Israeli archaeologist and writer

Pessah Bar-Adon (פסח בר-אדון; b. 1907, d. 1985) was a Polish-born Israeli archaeologist and writer.

==Early life==
Born Pessah Panitsch in Kolno, Poland, to a Zionist, Haredi family, he was educated in a Jewish orthodox school and in yeshivas. He immigrated to Israel in 1925. While working in housing and road construction to support himself, he studied for a degree in Middle Eastern studies at the Hebrew University of Jerusalem.

==Career==

For a period, he lived amongst Bedouins near Amman, Bet She'an, and Kuneitra in order to learn their lifestyle. Part of his motivation for this endeavor was to understand why many of the ancient Kings of Israel were originally shepherds. During this period he wore traditional Bedouin clothing and went by the name Aziz Effendi.

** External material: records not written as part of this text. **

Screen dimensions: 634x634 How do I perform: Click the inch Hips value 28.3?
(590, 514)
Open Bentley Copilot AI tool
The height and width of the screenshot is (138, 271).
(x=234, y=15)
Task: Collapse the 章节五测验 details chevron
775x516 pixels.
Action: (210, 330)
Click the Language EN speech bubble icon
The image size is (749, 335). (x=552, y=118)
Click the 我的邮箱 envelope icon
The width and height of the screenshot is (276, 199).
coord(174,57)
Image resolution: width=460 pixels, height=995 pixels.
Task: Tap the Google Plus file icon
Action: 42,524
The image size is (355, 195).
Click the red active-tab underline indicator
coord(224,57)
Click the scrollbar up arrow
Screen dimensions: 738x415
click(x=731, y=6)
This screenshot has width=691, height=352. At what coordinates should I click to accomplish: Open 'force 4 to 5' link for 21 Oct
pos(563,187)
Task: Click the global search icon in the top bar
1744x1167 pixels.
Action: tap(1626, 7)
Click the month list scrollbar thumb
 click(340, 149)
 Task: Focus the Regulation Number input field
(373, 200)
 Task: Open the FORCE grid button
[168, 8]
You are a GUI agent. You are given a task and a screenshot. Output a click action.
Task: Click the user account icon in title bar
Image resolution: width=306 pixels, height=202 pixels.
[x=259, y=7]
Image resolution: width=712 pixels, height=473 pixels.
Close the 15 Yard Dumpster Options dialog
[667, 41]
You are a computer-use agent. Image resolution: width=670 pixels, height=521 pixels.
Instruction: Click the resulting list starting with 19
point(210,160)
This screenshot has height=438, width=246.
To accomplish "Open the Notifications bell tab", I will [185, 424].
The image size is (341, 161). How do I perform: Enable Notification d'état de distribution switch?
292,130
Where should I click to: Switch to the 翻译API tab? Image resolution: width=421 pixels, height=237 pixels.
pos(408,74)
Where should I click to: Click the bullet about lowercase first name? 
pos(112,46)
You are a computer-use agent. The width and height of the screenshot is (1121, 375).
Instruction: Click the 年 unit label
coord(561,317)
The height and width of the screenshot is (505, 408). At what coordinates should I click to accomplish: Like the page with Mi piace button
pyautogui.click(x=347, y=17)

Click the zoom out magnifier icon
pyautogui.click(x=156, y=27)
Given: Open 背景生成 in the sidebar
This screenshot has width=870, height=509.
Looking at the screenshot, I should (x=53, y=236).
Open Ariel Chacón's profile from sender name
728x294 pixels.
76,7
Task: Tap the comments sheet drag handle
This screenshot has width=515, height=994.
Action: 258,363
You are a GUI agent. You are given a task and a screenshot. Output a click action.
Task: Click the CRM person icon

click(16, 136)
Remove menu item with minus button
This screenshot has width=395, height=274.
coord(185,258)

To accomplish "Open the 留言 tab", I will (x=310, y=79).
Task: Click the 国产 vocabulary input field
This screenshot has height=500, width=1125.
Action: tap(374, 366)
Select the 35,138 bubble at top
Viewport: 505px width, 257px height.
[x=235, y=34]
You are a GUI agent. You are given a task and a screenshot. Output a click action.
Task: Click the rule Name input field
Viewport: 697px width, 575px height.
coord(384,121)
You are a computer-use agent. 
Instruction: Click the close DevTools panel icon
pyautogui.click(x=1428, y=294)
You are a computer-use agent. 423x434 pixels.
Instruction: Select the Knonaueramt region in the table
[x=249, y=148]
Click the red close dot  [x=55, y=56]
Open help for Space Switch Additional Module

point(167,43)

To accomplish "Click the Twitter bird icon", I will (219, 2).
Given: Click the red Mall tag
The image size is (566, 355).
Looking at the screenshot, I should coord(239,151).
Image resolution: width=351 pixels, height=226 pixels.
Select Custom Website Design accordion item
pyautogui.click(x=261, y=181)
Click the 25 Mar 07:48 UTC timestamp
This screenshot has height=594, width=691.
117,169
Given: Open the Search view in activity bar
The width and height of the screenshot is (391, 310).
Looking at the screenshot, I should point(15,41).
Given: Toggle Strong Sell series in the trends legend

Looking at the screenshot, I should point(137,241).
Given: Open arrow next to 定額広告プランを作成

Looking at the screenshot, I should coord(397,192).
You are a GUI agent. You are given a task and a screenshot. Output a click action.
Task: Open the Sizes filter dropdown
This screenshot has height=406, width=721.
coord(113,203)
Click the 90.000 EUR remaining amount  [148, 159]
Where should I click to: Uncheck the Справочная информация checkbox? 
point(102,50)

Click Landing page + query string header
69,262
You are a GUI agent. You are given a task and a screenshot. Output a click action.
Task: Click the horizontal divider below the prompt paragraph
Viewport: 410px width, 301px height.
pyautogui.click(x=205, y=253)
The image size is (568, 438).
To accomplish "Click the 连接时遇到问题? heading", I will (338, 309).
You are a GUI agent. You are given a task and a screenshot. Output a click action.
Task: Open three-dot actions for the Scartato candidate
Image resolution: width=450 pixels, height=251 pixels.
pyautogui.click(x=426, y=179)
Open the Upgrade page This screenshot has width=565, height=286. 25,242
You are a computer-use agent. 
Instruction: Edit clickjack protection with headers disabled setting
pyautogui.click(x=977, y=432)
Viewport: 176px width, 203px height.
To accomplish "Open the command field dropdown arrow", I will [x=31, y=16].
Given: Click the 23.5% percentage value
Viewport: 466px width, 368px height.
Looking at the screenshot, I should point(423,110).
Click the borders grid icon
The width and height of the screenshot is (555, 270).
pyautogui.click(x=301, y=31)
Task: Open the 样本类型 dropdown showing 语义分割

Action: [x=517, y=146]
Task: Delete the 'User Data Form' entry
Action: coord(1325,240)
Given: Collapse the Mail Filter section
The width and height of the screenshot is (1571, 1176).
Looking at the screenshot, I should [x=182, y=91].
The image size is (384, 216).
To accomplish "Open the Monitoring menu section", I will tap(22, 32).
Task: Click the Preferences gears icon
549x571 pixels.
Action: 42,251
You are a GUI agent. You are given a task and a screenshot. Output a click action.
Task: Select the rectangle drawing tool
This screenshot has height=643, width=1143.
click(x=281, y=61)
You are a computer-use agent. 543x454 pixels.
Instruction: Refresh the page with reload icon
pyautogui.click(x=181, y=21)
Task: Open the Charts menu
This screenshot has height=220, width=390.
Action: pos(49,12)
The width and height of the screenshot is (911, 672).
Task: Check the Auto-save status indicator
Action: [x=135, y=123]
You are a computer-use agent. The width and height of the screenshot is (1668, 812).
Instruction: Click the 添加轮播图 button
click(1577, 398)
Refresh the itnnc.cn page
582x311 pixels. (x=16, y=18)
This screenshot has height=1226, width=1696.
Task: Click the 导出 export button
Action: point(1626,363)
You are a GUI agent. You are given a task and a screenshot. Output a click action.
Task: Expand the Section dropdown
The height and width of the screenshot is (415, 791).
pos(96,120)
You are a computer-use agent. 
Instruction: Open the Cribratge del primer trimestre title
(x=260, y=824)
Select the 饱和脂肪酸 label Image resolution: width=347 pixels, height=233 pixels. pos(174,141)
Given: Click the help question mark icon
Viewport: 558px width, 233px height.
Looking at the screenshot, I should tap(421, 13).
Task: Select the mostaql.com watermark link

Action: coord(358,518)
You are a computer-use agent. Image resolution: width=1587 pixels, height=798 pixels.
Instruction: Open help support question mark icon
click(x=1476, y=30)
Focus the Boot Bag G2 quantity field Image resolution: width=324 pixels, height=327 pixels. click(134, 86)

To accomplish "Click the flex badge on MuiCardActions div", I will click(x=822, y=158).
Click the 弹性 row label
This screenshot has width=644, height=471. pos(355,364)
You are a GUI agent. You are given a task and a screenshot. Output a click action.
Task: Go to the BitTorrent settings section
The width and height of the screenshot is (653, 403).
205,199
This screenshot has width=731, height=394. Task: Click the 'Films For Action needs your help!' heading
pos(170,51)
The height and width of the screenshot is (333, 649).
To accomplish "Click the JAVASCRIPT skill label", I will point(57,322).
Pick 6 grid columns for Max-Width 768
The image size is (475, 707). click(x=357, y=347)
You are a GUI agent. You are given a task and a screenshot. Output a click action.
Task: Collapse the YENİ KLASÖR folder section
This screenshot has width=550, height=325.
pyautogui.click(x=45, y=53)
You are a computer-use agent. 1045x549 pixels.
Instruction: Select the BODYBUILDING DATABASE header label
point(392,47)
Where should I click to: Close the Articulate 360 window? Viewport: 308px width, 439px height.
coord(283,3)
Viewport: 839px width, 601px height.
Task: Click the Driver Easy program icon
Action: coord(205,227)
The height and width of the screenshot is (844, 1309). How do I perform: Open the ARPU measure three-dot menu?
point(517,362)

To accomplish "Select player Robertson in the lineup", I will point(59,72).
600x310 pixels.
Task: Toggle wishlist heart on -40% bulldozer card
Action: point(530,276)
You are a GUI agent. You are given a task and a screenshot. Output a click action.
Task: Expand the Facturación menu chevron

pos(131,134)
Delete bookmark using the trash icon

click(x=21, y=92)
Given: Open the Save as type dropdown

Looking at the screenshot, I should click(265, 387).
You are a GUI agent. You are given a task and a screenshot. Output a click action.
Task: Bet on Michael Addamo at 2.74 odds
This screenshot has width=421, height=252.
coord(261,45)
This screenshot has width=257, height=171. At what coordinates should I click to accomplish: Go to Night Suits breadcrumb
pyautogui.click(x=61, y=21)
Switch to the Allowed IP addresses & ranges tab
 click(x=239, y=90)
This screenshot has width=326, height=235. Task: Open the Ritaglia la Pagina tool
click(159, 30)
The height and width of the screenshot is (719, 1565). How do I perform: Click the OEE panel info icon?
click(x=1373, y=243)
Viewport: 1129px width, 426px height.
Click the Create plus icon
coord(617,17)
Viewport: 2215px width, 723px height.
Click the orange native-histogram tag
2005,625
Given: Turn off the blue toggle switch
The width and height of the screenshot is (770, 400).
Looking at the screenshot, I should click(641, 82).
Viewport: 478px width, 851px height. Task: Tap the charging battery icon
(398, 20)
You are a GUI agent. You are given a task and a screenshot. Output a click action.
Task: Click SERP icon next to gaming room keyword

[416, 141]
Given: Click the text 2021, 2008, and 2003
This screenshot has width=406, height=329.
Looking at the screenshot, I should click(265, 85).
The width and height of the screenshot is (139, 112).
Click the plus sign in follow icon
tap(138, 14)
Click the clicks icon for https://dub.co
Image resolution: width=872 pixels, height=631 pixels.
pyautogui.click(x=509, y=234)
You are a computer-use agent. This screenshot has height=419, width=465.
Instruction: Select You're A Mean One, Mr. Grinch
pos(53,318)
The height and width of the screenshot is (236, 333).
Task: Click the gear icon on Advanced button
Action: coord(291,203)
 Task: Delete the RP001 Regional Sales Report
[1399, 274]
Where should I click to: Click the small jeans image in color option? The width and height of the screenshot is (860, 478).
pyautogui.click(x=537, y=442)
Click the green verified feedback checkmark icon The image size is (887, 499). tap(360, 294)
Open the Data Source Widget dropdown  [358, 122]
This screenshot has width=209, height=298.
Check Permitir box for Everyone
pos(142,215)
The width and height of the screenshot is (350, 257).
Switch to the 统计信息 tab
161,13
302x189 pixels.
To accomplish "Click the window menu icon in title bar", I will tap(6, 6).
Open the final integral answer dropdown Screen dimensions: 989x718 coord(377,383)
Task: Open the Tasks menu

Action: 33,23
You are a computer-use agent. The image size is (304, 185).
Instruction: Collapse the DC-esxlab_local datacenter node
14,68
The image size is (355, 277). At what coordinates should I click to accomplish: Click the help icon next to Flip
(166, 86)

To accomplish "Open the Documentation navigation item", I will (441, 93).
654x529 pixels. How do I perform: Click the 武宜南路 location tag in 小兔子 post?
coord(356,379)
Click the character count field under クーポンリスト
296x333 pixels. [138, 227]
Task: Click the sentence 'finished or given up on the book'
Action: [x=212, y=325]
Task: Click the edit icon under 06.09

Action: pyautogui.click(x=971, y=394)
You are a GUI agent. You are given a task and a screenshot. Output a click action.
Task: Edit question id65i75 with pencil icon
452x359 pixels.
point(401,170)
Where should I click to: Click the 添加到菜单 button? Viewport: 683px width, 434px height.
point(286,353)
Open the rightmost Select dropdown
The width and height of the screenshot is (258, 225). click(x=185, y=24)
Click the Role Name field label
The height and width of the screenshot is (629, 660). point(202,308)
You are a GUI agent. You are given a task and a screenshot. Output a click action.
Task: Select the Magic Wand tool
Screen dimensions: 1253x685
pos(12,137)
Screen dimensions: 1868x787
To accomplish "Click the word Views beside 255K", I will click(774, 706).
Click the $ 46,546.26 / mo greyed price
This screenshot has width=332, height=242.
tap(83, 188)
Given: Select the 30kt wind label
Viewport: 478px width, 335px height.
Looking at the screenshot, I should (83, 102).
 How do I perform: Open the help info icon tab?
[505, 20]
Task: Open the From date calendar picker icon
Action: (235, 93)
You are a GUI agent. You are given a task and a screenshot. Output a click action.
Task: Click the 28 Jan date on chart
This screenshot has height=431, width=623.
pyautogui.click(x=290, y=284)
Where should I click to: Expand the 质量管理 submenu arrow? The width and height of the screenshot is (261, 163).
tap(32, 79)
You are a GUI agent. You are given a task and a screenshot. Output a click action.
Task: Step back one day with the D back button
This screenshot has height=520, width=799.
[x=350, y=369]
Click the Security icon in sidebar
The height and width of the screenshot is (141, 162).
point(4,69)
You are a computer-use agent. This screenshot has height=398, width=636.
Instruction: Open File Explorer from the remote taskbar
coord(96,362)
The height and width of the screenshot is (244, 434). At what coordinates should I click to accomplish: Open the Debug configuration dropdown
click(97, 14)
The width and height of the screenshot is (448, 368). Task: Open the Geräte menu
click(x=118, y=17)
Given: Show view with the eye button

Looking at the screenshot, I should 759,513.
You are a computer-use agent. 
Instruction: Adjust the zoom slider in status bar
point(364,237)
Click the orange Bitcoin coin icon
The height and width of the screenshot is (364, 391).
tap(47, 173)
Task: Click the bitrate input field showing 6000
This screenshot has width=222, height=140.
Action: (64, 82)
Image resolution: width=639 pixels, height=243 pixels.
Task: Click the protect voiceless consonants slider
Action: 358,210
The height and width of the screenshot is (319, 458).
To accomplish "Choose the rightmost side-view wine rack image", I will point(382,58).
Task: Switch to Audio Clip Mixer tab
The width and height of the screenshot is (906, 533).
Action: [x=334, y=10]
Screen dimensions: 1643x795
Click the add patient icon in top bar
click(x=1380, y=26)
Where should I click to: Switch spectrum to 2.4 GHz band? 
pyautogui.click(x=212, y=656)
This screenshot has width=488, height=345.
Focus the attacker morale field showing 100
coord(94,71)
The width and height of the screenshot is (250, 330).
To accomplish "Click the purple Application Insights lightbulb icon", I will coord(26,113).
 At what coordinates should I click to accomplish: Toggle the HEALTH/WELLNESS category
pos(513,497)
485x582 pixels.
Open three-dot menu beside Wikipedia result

During the 1929 Palestine riots and the 1936–1939 Arab revolt in Palestine, he was an active member of the Haganah Jerusalem. Later he also took part in the Aliyah Bet.

In 1932 he participated in one of the first movies made about the Jewish Yishuv in the British Mandate of Palestine, called "Sabra", directed by Aleksander Ford.

In 1939, he married Dorothy Kahn, an American journalist who fell in love with the Land of Israel, and the two moved to the Blumenfeld house in Moshav Merhavia. She died in 1950 at age 43.

Bar-Adon was involved in many archaeological excavations, among them: Bet Shearim, Tel Bet Yerah, and the discovery of the Nahal Mishmar hoard. He engaged in archaeology until the age of 70.